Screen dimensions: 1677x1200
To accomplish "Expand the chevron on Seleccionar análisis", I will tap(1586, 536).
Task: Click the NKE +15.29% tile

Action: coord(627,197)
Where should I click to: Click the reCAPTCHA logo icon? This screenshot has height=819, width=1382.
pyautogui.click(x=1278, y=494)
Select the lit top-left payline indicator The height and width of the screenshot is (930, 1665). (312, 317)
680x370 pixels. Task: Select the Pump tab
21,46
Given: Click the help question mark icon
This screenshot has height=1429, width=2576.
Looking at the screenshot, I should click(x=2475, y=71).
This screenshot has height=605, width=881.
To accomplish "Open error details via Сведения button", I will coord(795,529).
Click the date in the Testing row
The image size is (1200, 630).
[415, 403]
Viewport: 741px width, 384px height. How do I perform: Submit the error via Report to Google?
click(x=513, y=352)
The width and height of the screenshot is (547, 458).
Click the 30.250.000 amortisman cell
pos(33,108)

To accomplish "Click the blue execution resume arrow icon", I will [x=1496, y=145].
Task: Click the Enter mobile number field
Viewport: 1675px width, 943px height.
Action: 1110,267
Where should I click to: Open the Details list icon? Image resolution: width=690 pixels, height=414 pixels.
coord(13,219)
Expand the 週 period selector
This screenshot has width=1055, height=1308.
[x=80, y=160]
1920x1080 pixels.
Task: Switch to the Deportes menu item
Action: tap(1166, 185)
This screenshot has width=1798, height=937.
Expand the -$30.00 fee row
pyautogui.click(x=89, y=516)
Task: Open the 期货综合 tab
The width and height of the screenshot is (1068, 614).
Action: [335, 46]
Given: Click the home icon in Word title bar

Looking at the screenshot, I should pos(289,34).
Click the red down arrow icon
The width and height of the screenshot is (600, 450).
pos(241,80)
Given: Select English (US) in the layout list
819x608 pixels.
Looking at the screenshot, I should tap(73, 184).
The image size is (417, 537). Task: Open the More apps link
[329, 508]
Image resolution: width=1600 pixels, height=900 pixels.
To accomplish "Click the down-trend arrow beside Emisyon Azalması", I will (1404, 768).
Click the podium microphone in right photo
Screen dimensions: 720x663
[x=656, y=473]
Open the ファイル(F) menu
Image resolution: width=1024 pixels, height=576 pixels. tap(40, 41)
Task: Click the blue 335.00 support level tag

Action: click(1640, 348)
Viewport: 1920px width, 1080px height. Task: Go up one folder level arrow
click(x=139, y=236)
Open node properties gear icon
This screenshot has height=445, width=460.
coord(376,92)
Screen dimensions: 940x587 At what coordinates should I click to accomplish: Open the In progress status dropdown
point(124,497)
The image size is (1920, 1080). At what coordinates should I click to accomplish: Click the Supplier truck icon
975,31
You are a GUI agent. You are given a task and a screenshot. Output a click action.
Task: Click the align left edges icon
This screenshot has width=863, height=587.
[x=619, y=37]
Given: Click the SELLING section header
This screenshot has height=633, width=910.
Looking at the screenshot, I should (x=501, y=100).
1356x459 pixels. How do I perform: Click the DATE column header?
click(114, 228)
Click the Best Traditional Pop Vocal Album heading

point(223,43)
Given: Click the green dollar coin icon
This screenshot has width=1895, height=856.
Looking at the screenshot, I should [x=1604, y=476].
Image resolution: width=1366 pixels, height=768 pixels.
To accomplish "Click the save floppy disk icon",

● ● ● ●

TASK TO COMPLETE →
Put the lines above, from the line with "Viewport: 741px width, 384px" up to and including the line with "[x=619, y=37]", into a Markdown table with the columns Entry and Line Text. Leave out any blank lines.

WORKED ANSWER →
| Entry | Line Text |
|---|---|
| 1 | Viewport: 741px width, 384px height. How do I perform: Submit the error via Report to Google? |
| 2 | click(x=513, y=352) |
| 3 | The width and height of the screenshot is (547, 458). |
| 4 | Click the 30.250.000 amortisman cell |
| 5 | pos(33,108) |
| 6 | To accomplish "Click the blue execution resume arrow icon", I will [x=1496, y=145]. |
| 7 | Task: Click the Enter mobile number field |
| 8 | Viewport: 1675px width, 943px height. |
| 9 | Action: 1110,267 |
| 10 | Where should I click to: Open the Details list icon? Image resolution: width=690 pixels, height=414 pixels. |
| 11 | coord(13,219) |
| 12 | Expand the 週 period selector |
| 13 | This screenshot has width=1055, height=1308. |
| 14 | [x=80, y=160] |
| 15 | 1920x1080 pixels. |
| 16 | Task: Switch to the Deportes menu item |
| 17 | Action: tap(1166, 185) |
| 18 | This screenshot has width=1798, height=937. |
| 19 | Expand the -$30.00 fee row |
| 20 | pyautogui.click(x=89, y=516) |
| 21 | Task: Open the 期货综合 tab |
| 22 | The width and height of the screenshot is (1068, 614). |
| 23 | Action: [335, 46] |
| 24 | Given: Click the home icon in Word title bar |
| 25 | Looking at the screenshot, I should pos(289,34). |
| 26 | Click the red down arrow icon |
| 27 | The width and height of the screenshot is (600, 450). |
| 28 | pos(241,80) |
| 29 | Given: Select English (US) in the layout list |
| 30 | 819x608 pixels. |
| 31 | Looking at the screenshot, I should tap(73, 184). |
| 32 | The image size is (417, 537). Task: Open the More apps link |
| 33 | [329, 508] |
| 34 | Image resolution: width=1600 pixels, height=900 pixels. |
| 35 | To accomplish "Click the down-trend arrow beside Emisyon Azalması", I will (1404, 768). |
| 36 | Click the podium microphone in right photo |
| 37 | Screen dimensions: 720x663 |
| 38 | [x=656, y=473] |
| 39 | Open the ファイル(F) menu |
| 40 | Image resolution: width=1024 pixels, height=576 pixels. tap(40, 41) |
| 41 | Task: Click the blue 335.00 support level tag |
| 42 | Action: click(1640, 348) |
| 43 | Viewport: 1920px width, 1080px height. Task: Go up one folder level arrow |
| 44 | click(x=139, y=236) |
| 45 | Open node properties gear icon |
| 46 | This screenshot has height=445, width=460. |
| 47 | coord(376,92) |
| 48 | Screen dimensions: 940x587 At what coordinates should I click to accomplish: Open the In progress status dropdown |
| 49 | point(124,497) |
| 50 | The image size is (1920, 1080). At what coordinates should I click to accomplish: Click the Supplier truck icon |
| 51 | 975,31 |
| 52 | You are a GUI agent. You are given a task and a screenshot. Output a click action. |
| 53 | Task: Click the align left edges icon |
| 54 | This screenshot has width=863, height=587. |
| 55 | [x=619, y=37] |